If you have a set of commonly-queried aggregates, it might be best to create an aggregate table that is maintained by triggers (or an observer pattern tied to your OR/M).
Example: say you're writing an accounting system. You keep all the debits and credits in a General Ledger table (GL). Such a table can quickly accumulate tens of millions of rows in a busy organization. To find the balance of a particular account on the balance sheet as of a given day, you would normally have to calculate the sum of all debits and credits to that account up to that date, a calculation that could take several seconds even with a properly indexed table. Calculating all figures of a balance sheet could take minutes.
Instead, you could define an account_balance table. For each account and dates or date ranges of interest (usually each month's end), you maintain a balance figure by using a trigger on the GL table to update balances by adding each delta individually to all applicable balances. This spreads the cost of aggregating these figures over each individual persistence to the database, which will likely reduce it to a negligible performance hit when saving, and will decrease the cost of getting the data from a massive linear operation to a near-constant one.
For that data volume you shouldn't have to move off Postgres.
I'd look to tuning first - 10-15 minutes seems pretty excessive for 'a few million rows'. This ought to be just a few seconds. Note that the out-of-the box config settings for Postgres don't (or at least didn't) allocate much disk buffer memory. You might look at that also.
More complex solutions involve implementing some sort of data mart or an OLAP front-end such as Mondrian over the database. The latter does pre-calculate aggregates and caches them.
If you have a set of common aggregates you can calculate it before hand (like, well, once a week) in a separate table and/or columns and users get it fast.
But I'd seeking the tuning way too - revise your indexing strategy. As your database is read only, you don't need to worry about index updating overhead.

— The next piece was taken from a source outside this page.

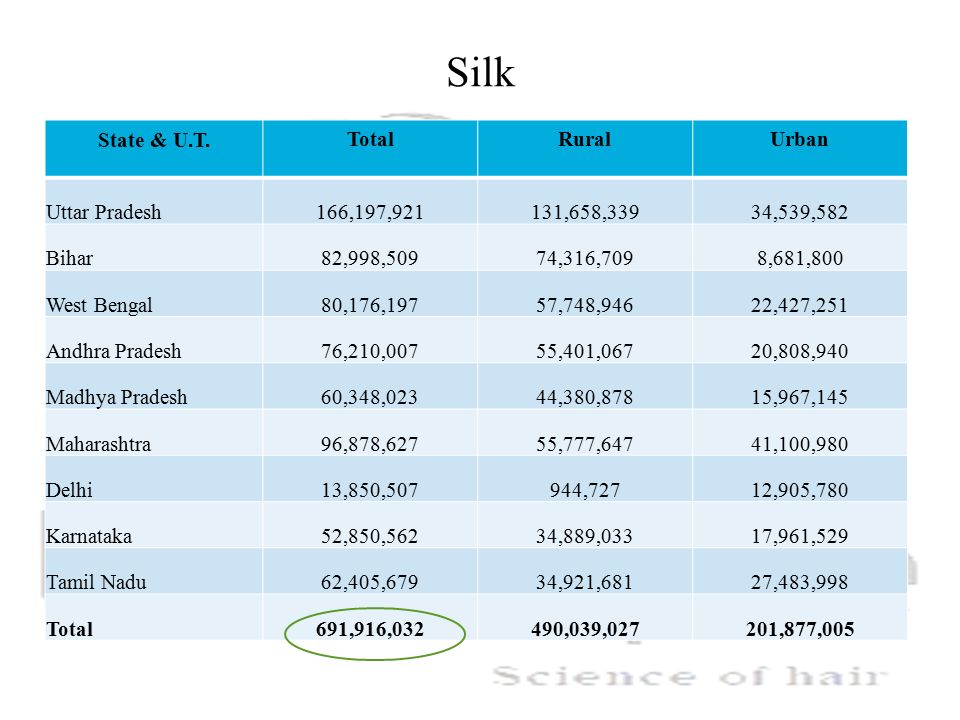This screenshot has width=960, height=720.
Task: Click Karnataka urban value 17,961,529
Action: 799,536
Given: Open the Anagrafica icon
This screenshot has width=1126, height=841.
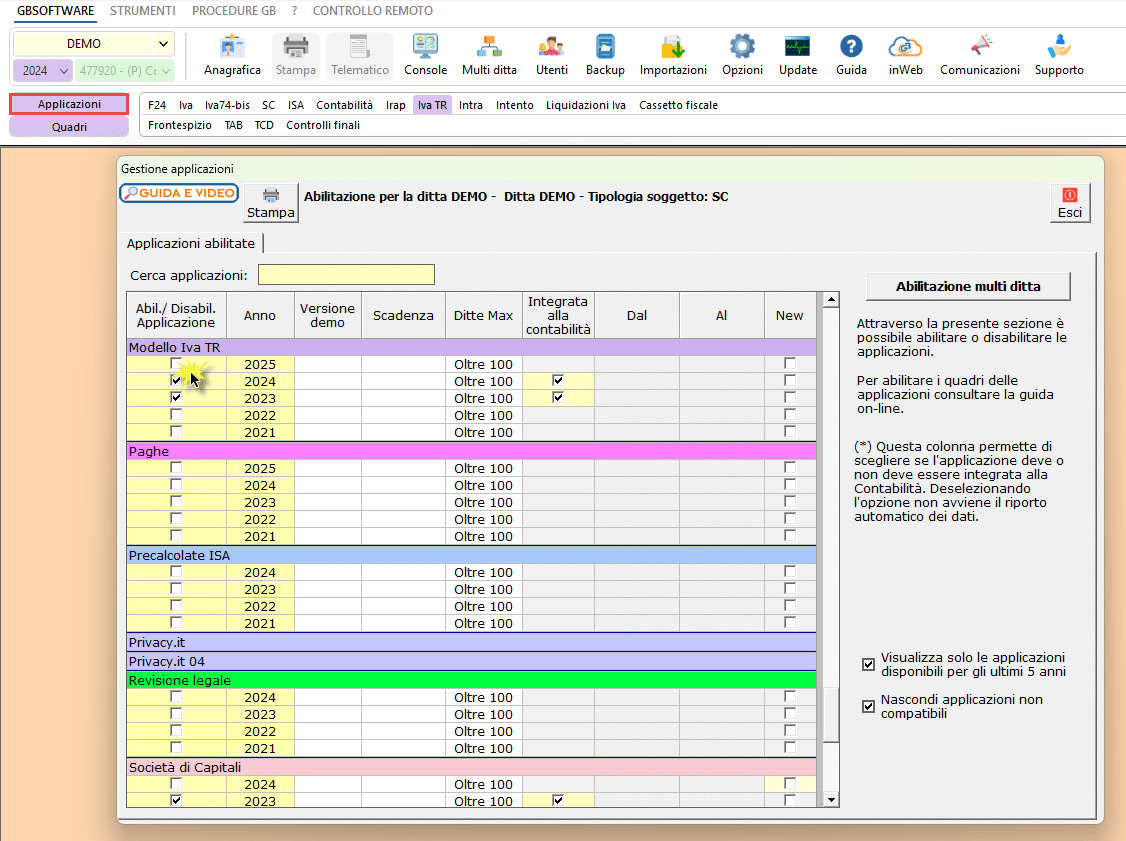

Revise your database configuration, maybe you can squeeze some performance of it - normally default configurations are targeted to easy the life of first-time users and become short-sighted fastly with large databases.
Maybe even some denormalization can speed up things after you revised your indexing and database configuration - and falls in the situation that you need even more performance, but try it as a last resort.
Oracle supports a concept called Query Rewrite. The idea is this:
When you want a lookup (WHERE ID = val) to go faster, you add an index. You don't have to tell the optimizer to use the index - it just does. You don't have to change the query to read FROM the index... you hit the same table as you always did but now instead of reading every block in the table, it reads a few index blocks and knows where to go in the table.
Imagine if you could add something like that for aggregation. Something that the optimizer would just 'use' without being told to change. Let's say you have a table called DAILY_SALES for the last ten years. Some sales managers want monthly sales, some want quarterly, some want yearly.
You could maintain a bunch of extra tables that hold those aggregations and then you'd tell the users to change their query to use a different table. In Oracle, you'd build those as materialized views. You do no work except defining the MV and an MV Log on the source table. Then if a user queries DAILY_SALES for a sum by month, ORACLE will change your query to use an appropriate level of aggregation. The key is WITHOUT changing the query at all.
Maybe other DB's support that... but this is clearly what you are looking for.